Saved entries
Segment Open
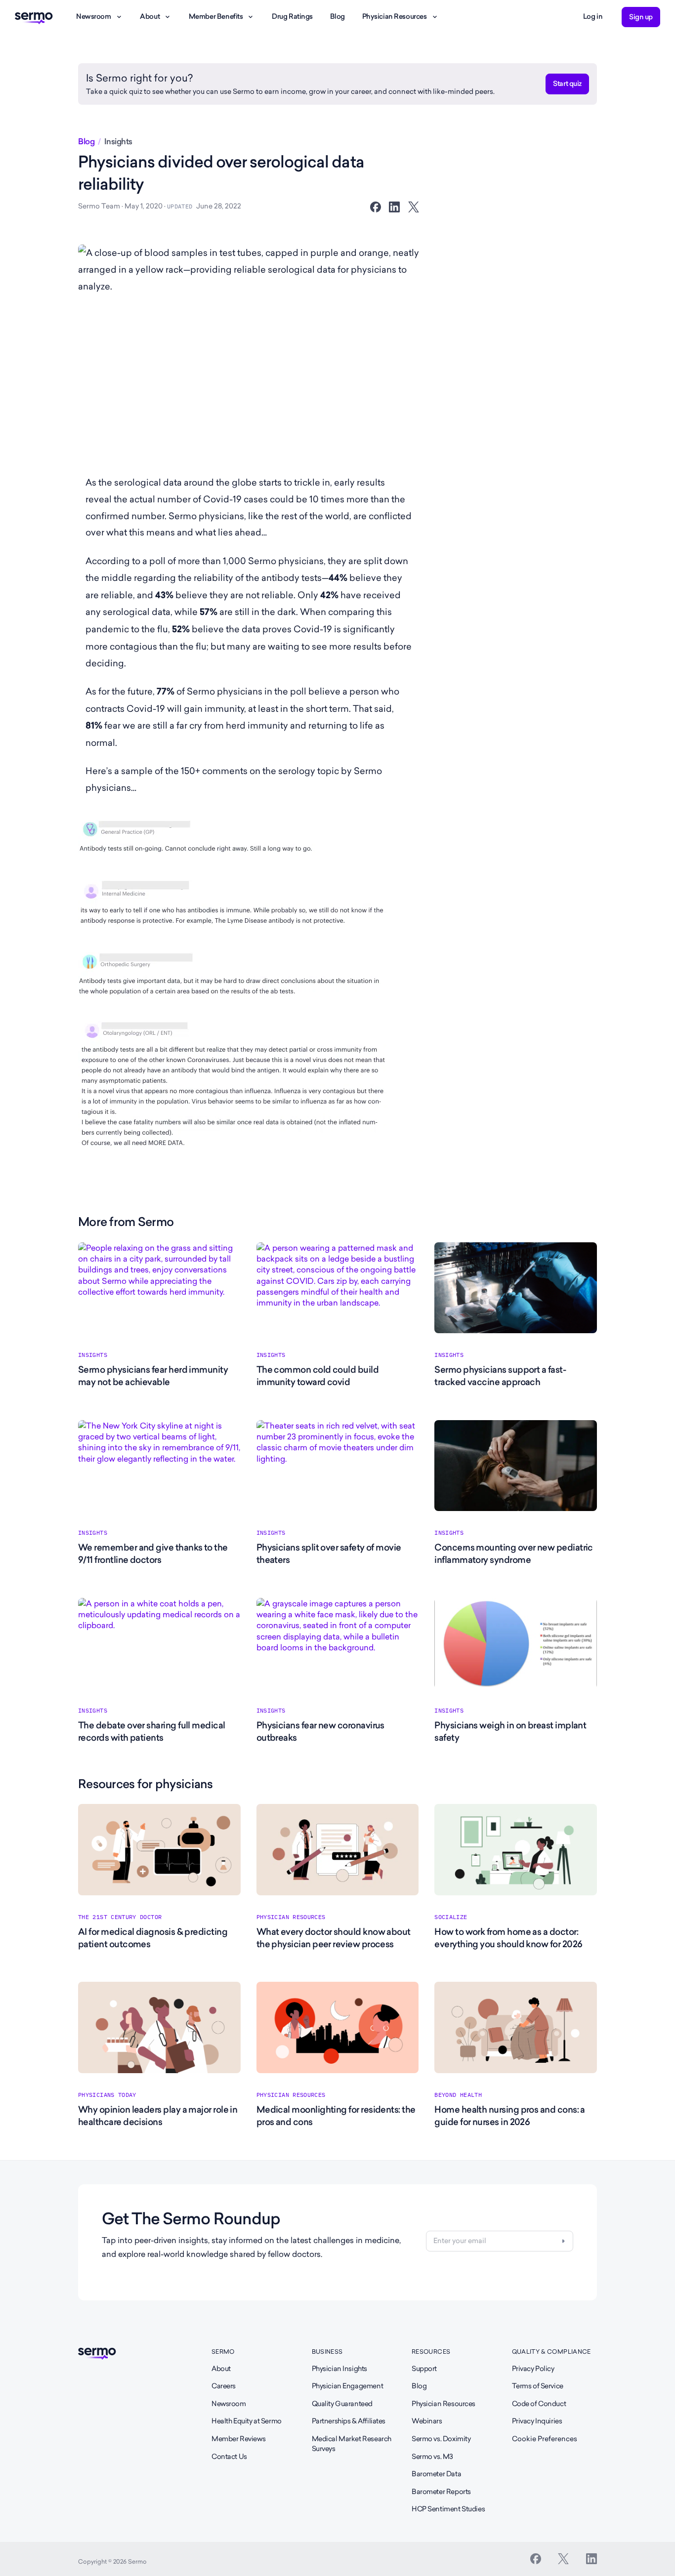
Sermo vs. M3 (432, 2456)
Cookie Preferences (544, 2439)
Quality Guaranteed (342, 2404)
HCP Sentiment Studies (448, 2509)
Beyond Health (458, 2094)
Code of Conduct (539, 2404)
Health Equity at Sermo (246, 2421)
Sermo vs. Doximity (441, 2439)
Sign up (641, 17)
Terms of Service (537, 2386)
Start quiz (567, 83)
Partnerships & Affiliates (349, 2421)
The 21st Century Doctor (120, 1917)
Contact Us (229, 2456)
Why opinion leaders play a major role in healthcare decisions (157, 2115)
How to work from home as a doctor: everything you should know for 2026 (508, 1937)
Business (327, 2351)
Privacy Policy (533, 2368)
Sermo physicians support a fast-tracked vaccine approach (500, 1375)
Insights (118, 141)
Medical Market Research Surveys (351, 2443)
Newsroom (93, 16)
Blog (337, 16)
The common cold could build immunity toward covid (317, 1375)
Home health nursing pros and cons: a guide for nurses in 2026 (509, 2115)
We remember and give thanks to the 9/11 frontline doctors (153, 1553)
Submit (563, 2241)
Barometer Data (436, 2474)
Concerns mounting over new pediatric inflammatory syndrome (513, 1553)
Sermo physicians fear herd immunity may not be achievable (153, 1375)
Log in (592, 16)
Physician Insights (339, 2368)
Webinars (427, 2421)
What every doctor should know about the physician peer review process (333, 1937)
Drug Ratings (292, 16)
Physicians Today (107, 2094)
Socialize (450, 1917)
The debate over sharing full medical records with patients (151, 1731)
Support (424, 2368)
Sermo (223, 2351)
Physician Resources (394, 16)
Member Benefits (216, 16)
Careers (223, 2386)
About (150, 16)
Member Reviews (238, 2439)
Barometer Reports (441, 2491)
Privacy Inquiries (537, 2421)
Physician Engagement (347, 2386)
Segment Closed
### WHAT THIS TASK INVOLVES
Output must be limited to the lines beginning with the one that contains "Start quiz (567, 83)" and ending with the last line of the entries, reproduced exactly.

### EXERCISE RESULT
Start quiz (567, 83)
Partnerships & Affiliates (349, 2421)
The 21st Century Doctor (120, 1917)
Contact Us (229, 2456)
Why opinion leaders play a major role in healthcare decisions (157, 2115)
How to work from home as a doctor: everything you should know for 2026 (508, 1937)
Business (327, 2351)
Privacy Policy (533, 2368)
Sermo physicians support a fast-tracked vaccine approach (500, 1375)
Insights (118, 141)
Medical Market Research Surveys (351, 2443)
Newsroom (93, 16)
Blog (337, 16)
The common cold could build immunity toward covid (317, 1375)
Home health nursing pros and cons: a guide for nurses in 2026 (509, 2115)
We remember and give thanks to the 9/11 frontline doctors (153, 1553)
Submit (563, 2241)
Barometer Data (436, 2474)
Concerns mounting over new pediatric inflammatory syndrome (513, 1553)
Sermo physicians fear herd immunity may not be achievable (153, 1375)
Log in (592, 16)
Physician Insights (339, 2368)
Webinars (427, 2421)
What every doctor should know about the physician peer review process (333, 1937)
Drug Ratings (292, 16)
Physicians Today (107, 2094)
Socialize (450, 1917)
The debate over sharing full medical records with patients (151, 1731)
Support (424, 2368)
Sermo (223, 2351)
Physician Resources (394, 16)
Member Benefits (216, 16)
Careers (223, 2386)
About (150, 16)
Member Reviews (238, 2439)
Barometer Reports (441, 2491)
Privacy Inquiries (537, 2421)
Physician Engagement (347, 2386)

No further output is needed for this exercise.